***** RECORDED DATA

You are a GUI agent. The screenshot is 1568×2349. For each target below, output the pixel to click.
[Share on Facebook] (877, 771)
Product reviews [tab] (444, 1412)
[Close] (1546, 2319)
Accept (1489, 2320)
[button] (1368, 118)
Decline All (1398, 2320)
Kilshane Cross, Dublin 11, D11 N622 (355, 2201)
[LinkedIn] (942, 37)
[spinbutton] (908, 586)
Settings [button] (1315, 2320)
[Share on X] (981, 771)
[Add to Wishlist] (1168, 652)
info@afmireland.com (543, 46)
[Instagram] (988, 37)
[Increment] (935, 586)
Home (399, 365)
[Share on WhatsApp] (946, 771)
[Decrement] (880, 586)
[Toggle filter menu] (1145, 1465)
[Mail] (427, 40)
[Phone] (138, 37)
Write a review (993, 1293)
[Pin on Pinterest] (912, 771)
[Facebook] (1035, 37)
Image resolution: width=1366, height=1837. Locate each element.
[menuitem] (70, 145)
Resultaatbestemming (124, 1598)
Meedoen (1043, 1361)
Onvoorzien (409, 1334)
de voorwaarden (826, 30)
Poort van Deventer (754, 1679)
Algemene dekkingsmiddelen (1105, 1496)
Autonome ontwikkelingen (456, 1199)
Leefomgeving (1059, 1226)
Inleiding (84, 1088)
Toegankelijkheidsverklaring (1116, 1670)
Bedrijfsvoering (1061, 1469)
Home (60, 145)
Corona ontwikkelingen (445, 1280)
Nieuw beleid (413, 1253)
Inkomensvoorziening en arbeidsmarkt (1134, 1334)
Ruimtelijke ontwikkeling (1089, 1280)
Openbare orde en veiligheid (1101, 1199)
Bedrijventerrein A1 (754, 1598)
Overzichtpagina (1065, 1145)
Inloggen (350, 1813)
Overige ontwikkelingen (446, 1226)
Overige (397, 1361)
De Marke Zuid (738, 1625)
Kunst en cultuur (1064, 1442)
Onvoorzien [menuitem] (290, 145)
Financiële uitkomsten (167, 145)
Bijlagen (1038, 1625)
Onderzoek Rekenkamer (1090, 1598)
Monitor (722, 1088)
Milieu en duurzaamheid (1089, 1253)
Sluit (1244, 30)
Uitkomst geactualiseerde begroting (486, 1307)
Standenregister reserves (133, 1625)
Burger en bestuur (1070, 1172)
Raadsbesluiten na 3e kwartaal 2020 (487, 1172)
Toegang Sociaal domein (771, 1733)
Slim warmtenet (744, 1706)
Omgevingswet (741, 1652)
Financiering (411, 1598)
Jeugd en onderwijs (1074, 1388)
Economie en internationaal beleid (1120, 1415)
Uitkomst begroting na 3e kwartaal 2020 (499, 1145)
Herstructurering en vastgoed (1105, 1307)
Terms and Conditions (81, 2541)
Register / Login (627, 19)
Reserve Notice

**********

THE PROBLEM:
Find the lines above holding the word "ontwikkelingen" and show them.

COMPLETED TASK:
Autonome ontwikkelingen (456, 1199)
Corona ontwikkelingen (445, 1280)
Overige ontwikkelingen (446, 1226)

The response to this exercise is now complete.